An exception to the rule of prescription is found m Section 222, paragraphs (b) and (d) of the
same Code, viz:

Section 222. Exceptions as to Period of Limitation of Assessment and Collection of Taxes. —

....

(b) If before the expiration of the time prescribed in Section 203 for the assessment of the tax,
both the Commissioner and the taxpayer have agreed in writing to its assessment after such time,
the tax may be assessed within the period agreed upon. The period so agreed upon may be
extended by subsequent written agreement made before the expiration of the period previously
agreed upon.

....

(d) Any internal revenue tax, which has been assessed within the period agreed upon as provided
in paragraph (b) hereinabove, may be collected by distraint or levy or by a proceeding in court
within the period agreed upon in writing before the expiration of the five (5)-year period. The
period so agreed upon may be extended by subsequent written agreements made before the
expiration of the period previously agreed upon.

Thus, the period to assess and collect taxes may be extended upon the Commissioner and the
taxpayer's written agreement, executed before the expiration of the three (3)-year period.

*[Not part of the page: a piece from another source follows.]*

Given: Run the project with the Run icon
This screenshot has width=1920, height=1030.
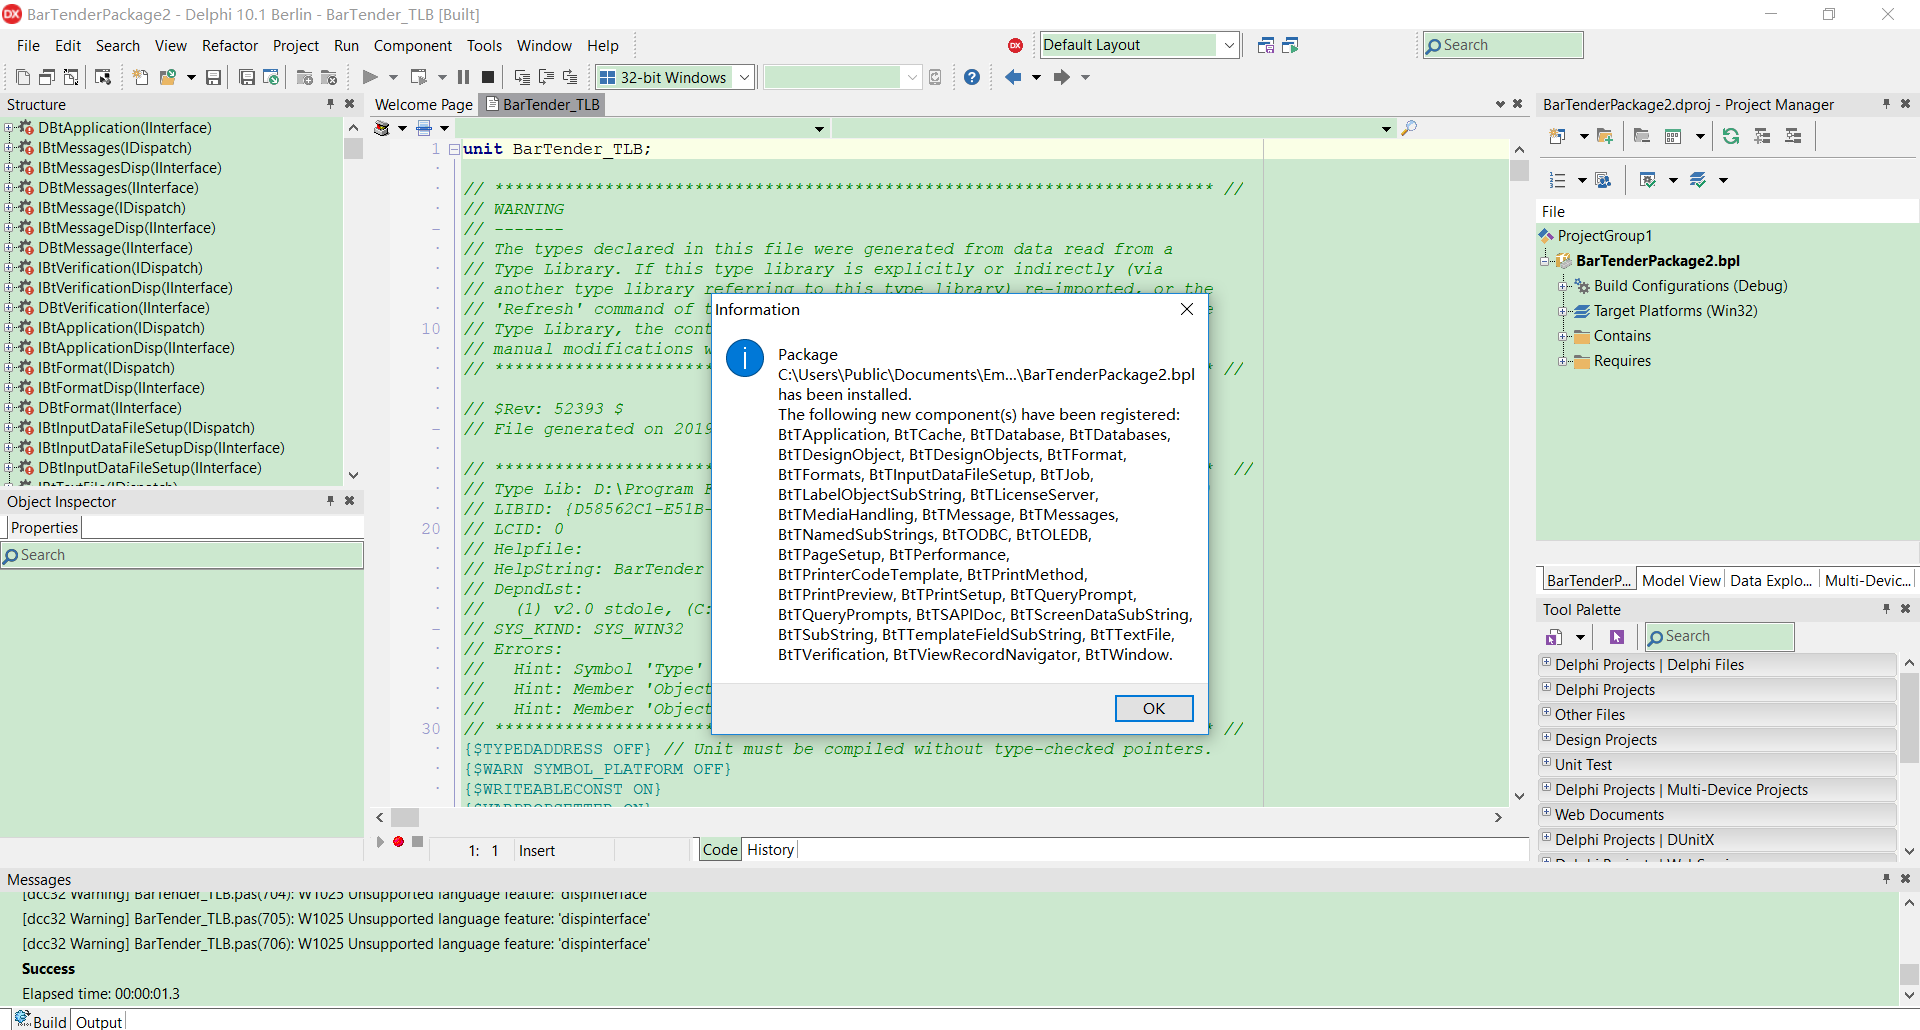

In this case, two (2) waivers were supposedly executed by the parties extending the prescriptive
periods for assessment of income tax, VAT, and expanded and final withholding taxes to January
14, 2003, and then to April 14, 2003.

The Court of Tax Appeals, both the Special First Division and En Banc, declared the two (2)
Waivers of the Defense of Prescription defective and void, for the Commissioner's failure to
furnish signed copies of the Waivers to Avon, in violation of the requirements provided in
Revenue Memorandum Order No. 20-90.

Indeed, a Waiver of the Defense of Prescription is a bilateral agreement between a taxpayer and
the Bureau of Internal Revenue to extend the period of assessment and collection to a certain
date. "The requirement to furnish the taxpayer with a copy of the waiver is not only to give
notice of the existence of the document but of the acceptance by the [Bureau of Internal
Revenue] and the perfection of the agreement."
Here, Avon claimed that it did not receive any benefit from the waivers. On the contrary, there
was even a drastic increase in the assessed deficiency taxes when the Commissioner increased
the alleged sales discrepancy from P15,700,000.00 in the preliminary findings to P62,900,000.00
in the Preliminary Assessment Notice and Final Assessment Notices. Furthermore, Avon was
compelled to pay a portion of the deficiency assessments "in compliance with the Revenue
Officer's condition in the hope of cancelling the assessments on the non-existent sales
discrepancy." Under these circumstances, Avon's payment of an insignificant portion of the
assessment cannot be deemed an admission or recognition of the validity of the waivers.